Fitolution Day #9 Reverse Crunch


Mondays are strength days.  Make sure it’s at least 30 minutes of strength. Always make sure to warm-up properly.


Reverse Crunch
Muscle Group(s):  Abs

  • Starting Position – Lie on the floor or a mat on your back, with knees bent and hands behind head. Lift legs and bend knees to 90 degrees. Keep a space between your chin and chest (looking diagonal towards the ceiling).
  • Action –
    • EXHALE: Pull knees in toward chest and hold for 2 seconds.

    • INHALE: Slowly lower legs back to starting position. 

Special Instructions:  Don’t use your momentum to swing your legs up. Try to keep the motion controlled by your abs.


Every morning, you go to the local coffee shop and you order that calorie- loaded latte before work. You know it’s probably making your belly bigger, but it tastes good and it is convenient. For lunch, you order takeout with your coworkers. You try to get a salad but inevitably there are some fries and chips you can’t keep your hands off of. Dinner may be some fast food too since you’re too tired to even think about what to cook let alone do the actual cooking.

You see your fit friends on Facebook and Instagram showing off their meals while you sit there thinking that you couldn’t possibly stay disciplined enough to eat what they eat. That’s nonsense though. You can totally do it.

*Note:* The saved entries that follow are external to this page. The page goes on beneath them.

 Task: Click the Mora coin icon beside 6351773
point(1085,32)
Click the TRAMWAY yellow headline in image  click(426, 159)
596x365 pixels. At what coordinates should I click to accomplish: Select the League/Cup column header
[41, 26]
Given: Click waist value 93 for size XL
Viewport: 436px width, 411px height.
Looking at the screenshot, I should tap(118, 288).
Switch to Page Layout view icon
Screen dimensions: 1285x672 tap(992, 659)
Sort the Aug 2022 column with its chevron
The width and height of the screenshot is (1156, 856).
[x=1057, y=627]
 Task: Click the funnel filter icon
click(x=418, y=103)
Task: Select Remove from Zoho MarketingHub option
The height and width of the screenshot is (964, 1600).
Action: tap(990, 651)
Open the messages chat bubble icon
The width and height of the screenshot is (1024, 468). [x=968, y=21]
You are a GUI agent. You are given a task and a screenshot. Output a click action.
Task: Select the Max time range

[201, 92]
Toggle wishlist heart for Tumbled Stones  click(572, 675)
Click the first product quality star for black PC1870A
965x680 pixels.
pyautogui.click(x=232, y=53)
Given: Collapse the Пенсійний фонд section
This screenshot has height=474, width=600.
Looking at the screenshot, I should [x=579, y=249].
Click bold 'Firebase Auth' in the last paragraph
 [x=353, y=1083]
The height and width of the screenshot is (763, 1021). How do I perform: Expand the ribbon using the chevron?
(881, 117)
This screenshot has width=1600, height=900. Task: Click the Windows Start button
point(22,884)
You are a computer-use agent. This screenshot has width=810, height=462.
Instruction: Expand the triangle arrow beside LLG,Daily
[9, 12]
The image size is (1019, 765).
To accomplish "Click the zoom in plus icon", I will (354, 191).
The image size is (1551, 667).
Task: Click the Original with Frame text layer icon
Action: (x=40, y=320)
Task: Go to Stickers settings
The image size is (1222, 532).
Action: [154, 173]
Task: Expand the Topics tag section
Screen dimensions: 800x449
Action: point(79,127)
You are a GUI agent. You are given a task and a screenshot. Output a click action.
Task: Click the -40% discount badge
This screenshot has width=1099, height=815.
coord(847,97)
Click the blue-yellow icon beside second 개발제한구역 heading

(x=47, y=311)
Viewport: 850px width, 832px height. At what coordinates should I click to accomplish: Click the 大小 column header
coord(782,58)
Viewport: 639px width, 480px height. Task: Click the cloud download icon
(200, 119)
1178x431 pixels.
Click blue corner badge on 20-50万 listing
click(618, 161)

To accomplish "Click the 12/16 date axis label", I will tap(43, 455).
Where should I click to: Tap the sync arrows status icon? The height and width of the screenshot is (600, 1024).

You just need to find your “Go-To Meals.”  

Fat Loss Breakfast examples:

  1. Protein with oats and peanut butter and milk
  2. Meaty Omelet with extra egg whites and whole grain toast / fruit

Fat Loss Lunch Examples:

  1. Turkey and ham sandwich with an orange
  2. Cottage cheese and apple sauce

Muscle Building Lunch Examples:

  1. Double stacked turkey and ham sandwich (with added 2% cheese) with an orange and side of baked chips
  2. Overnight oats with Greek yogurt, berries, and protein powder

Fat Loss Dinner Examples:

  1. Big Ass Salad (basically your favorite lettuce with veggies and lean meat topped with EVOO and vinegar)
  2. Grilled chicken with broccoli

Muscle Building Dinner Examples:

  1. Lean ground meat (beef or turkey) with red beans and rice and avocado 
  2. A couple of grilled chicken breasts with broccoli and a baked potato (or two)

What are your “Go-To Meals”?  Some of the above?  If not, experiment a little. If so, try something new with the same goal in mind.


How many times have you “fallen off the wagon”?

Try a new approach.

“Willpower” helps, but it’s weak compared to structural and foundational changes. This includes things like:

  • Changing one’s physical environment.
  • Building a social support system (including getting away from people who enable the food addiction).
  • Making it tougher to get at the food addictive substances.  Thereby, 
    • Decreasing life stress.
    • Working on stress management learning to tolerate discomfort.
    • Changing one’s routine and schedule to favor positive behaviors.
    • Diminishing the chances for negative behaviors (which can include things like getting more sleep, seeking out safer situations during “trigger times”, scheduling activities that conflict with the food addictive behavior, etc.).

Bottom line is you’ve got to try some different to get a different result.